As autoridades competentes devem tomar as medidas adequadas para proteger a privacidade, a integridade física e os dados pessoais das pessoas vulneráveis, incluindo os seus dados médicos, ao longo de todo o processo penal.

Execução do mandado de detenção europeu

16.

O Estado-Membro de execução deve assegurar que a pessoa vulnerável objeto da execução de um mandado de detenção europeu pode exercer os direitos processuais específicos previstos na presente recomendação após a sua detenção.

Formação

17.

Os agentes policiais, as autoridades com funções coercivas e as autoridades judiciais competentes no âmbito de um processo penal contra uma pessoa vulnerável devem receber formação específica.

SECÇÃO 4

ACOMPANHAMENTO

18.

Os Estados-Membros devem comunicar à Comissão as medidas que adotarem para dar cumprimento à presente recomendação até (36 meses após a sua publicação).

SECÇÃO 5

DISPOSIÇÕES FINAIS

19.

Os destinatários da presente recomendação são os Estados-Membros.

Feito em Bruxelas, em 27 de novembro de 2013.

Pela Comissão

Viviane REDING

Vice-Presidente


(1)  JO C 115 de 4.5.2010, p. 1.

(2)  JO C 295 de 4.12.2009, p. 1.

(3)  Diretiva 2010/64/UE do Parlamento Europeu e do Conselho, de 20 de outubro de 2010, relativa ao direito à interpretação e tradução em processo penal (JO L 280 de 26.10.2010, p. 1).

(4)  Diretiva 2012/13/UE do Parlamento Europeu e do Conselho, de 22 de maio de 2012, relativa ao direito à informação em processo penal (JO L 142 de 1.6.2012, p. 1).
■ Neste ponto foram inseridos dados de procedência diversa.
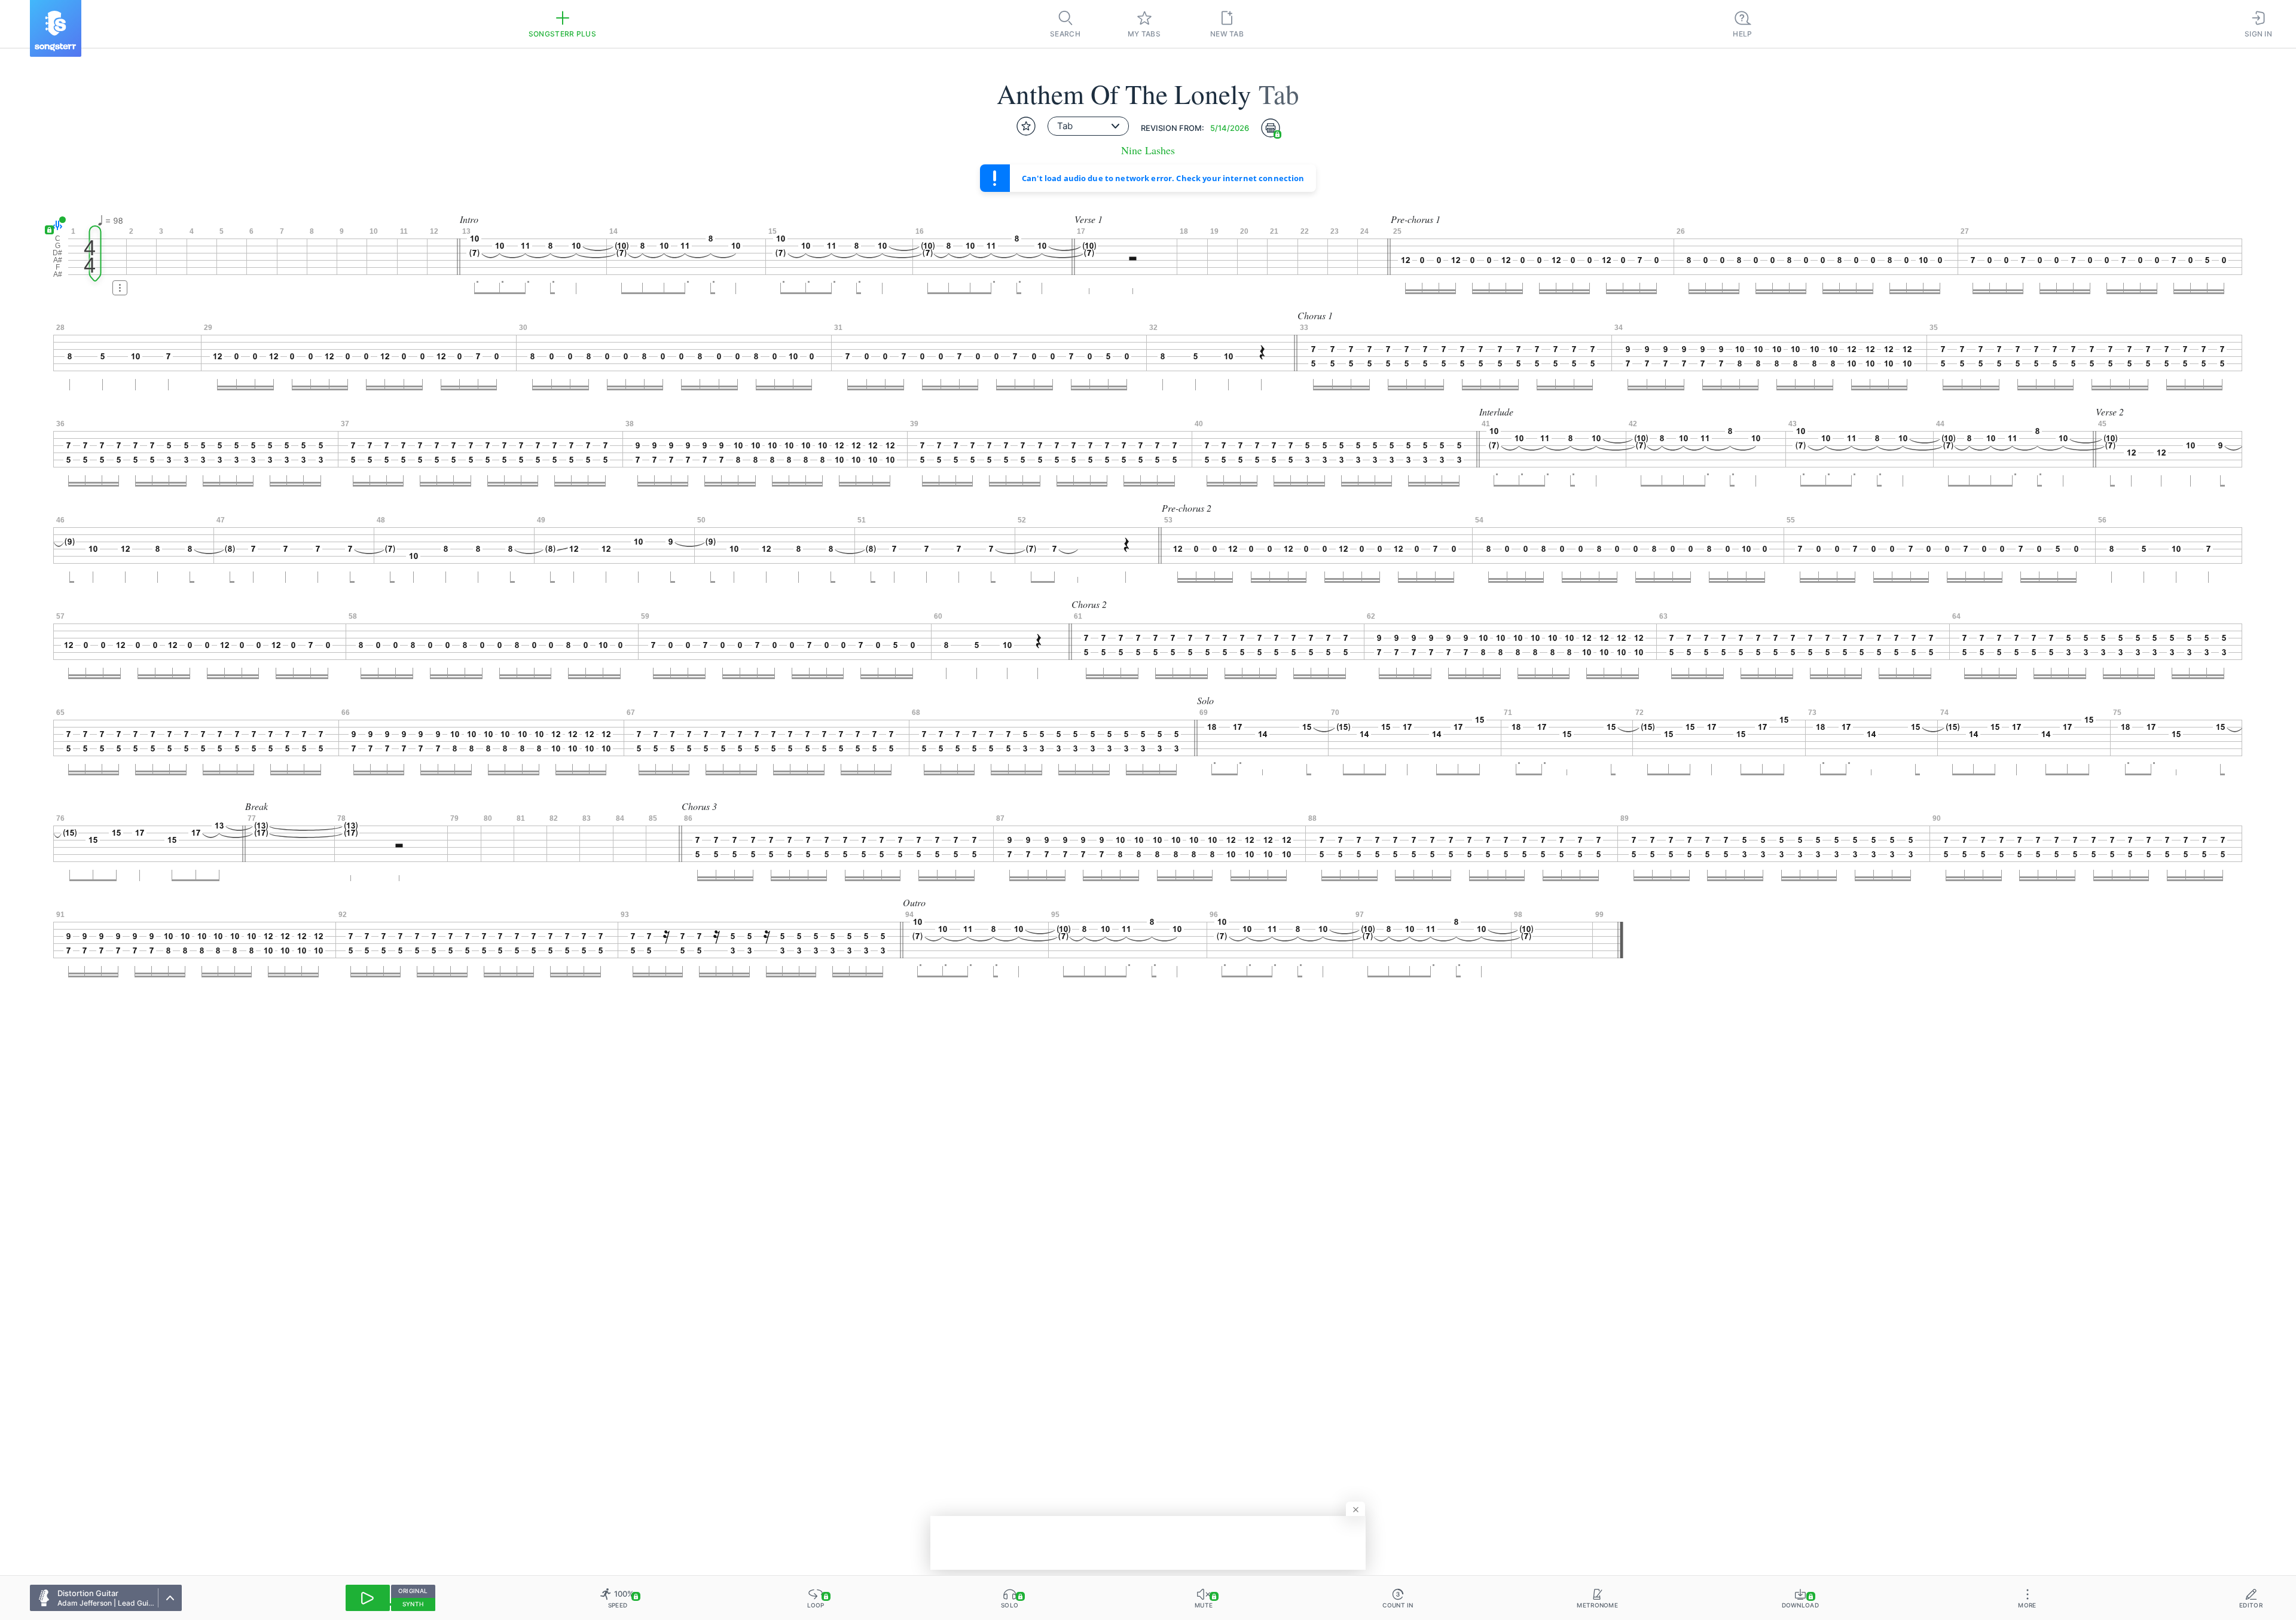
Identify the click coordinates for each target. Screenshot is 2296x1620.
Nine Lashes (1148, 150)
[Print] (1270, 127)
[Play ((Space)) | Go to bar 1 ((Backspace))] (368, 1598)
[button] (55, 225)
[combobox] (1088, 126)
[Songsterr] (55, 28)
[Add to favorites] (1026, 126)
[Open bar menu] (119, 287)
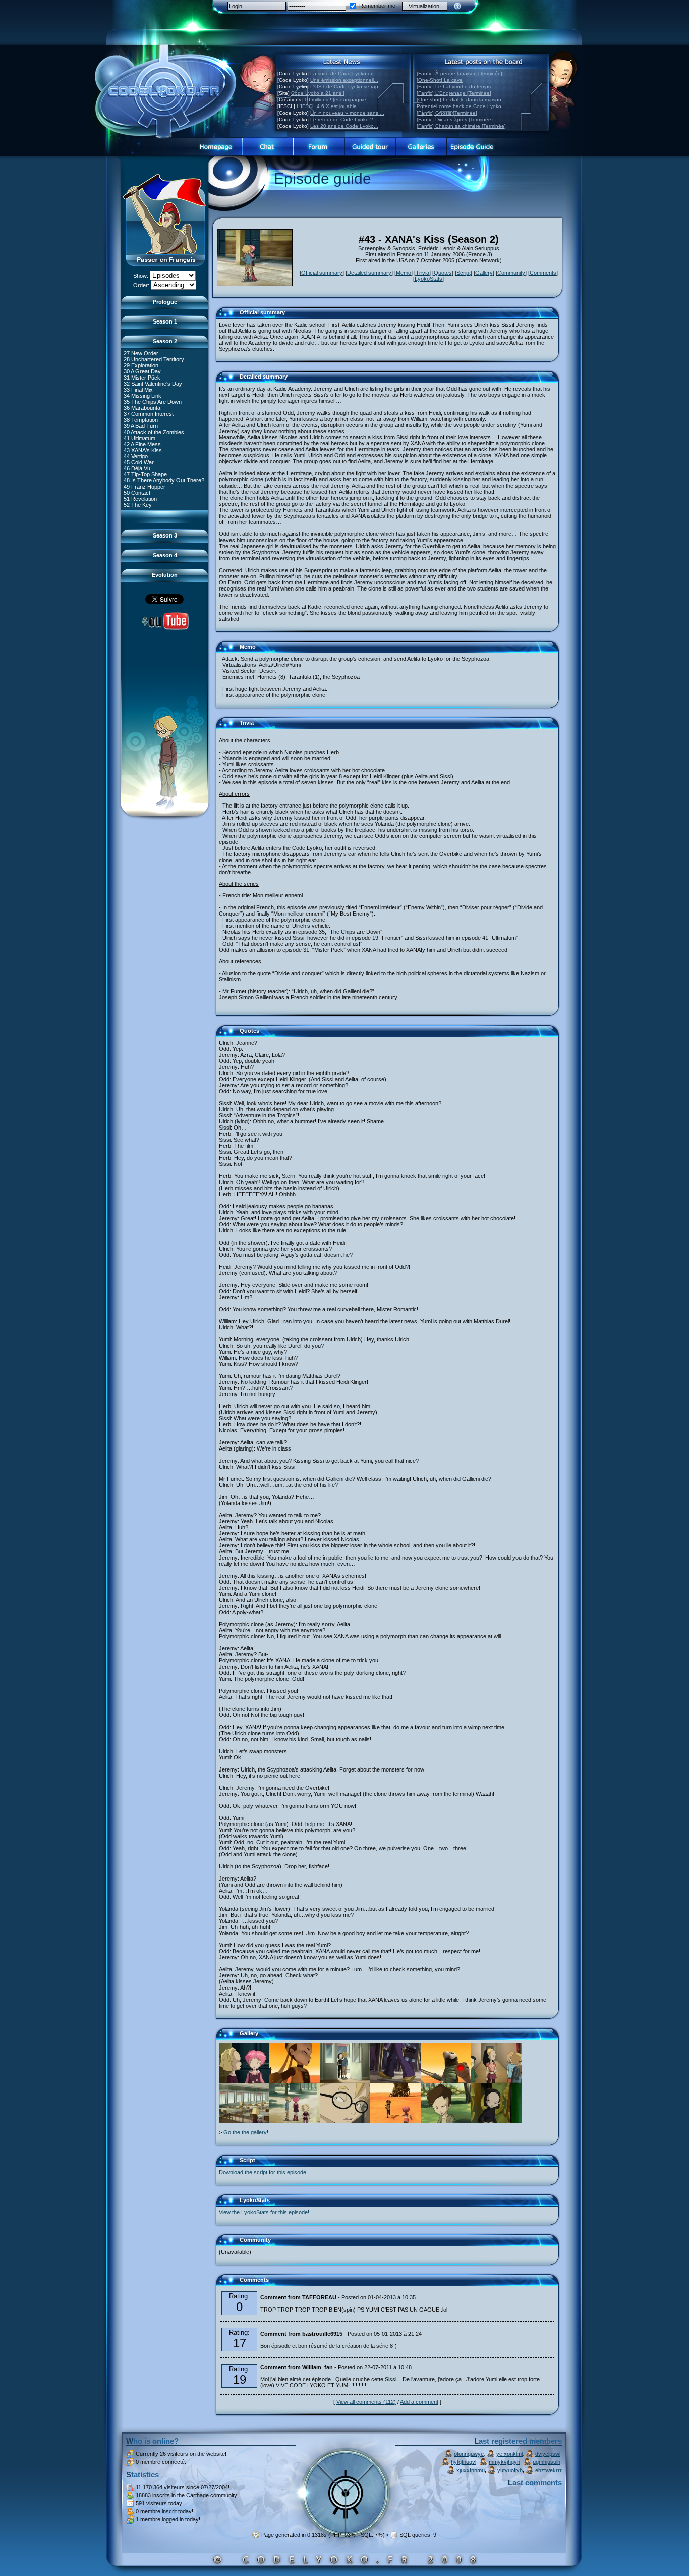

(5)  Diretiva 2013/48/UE do Parlamento Europeu e do Conselho, de 22 de outubro de 2013, relativa ao direito de acesso a um advogado em processo penal e nos processos de execução de mandados de detenção europeus, e ao direito de informar um terceiro aquando da privação de liberdade e de comunicar, numa situação de privação de liberdade, com terceiros e com as autoridades consulares (JO L 294 de 6.11.2013, p. 1).

(6)  Decisão-Quadro 2002/584/JAI do Conselho, de 13 de junho de 2002, relativa ao mandado de detenção europeu e aos processos de entrega entre os Estados-Membros (JO L 190 de 18.7.2002, p. 1).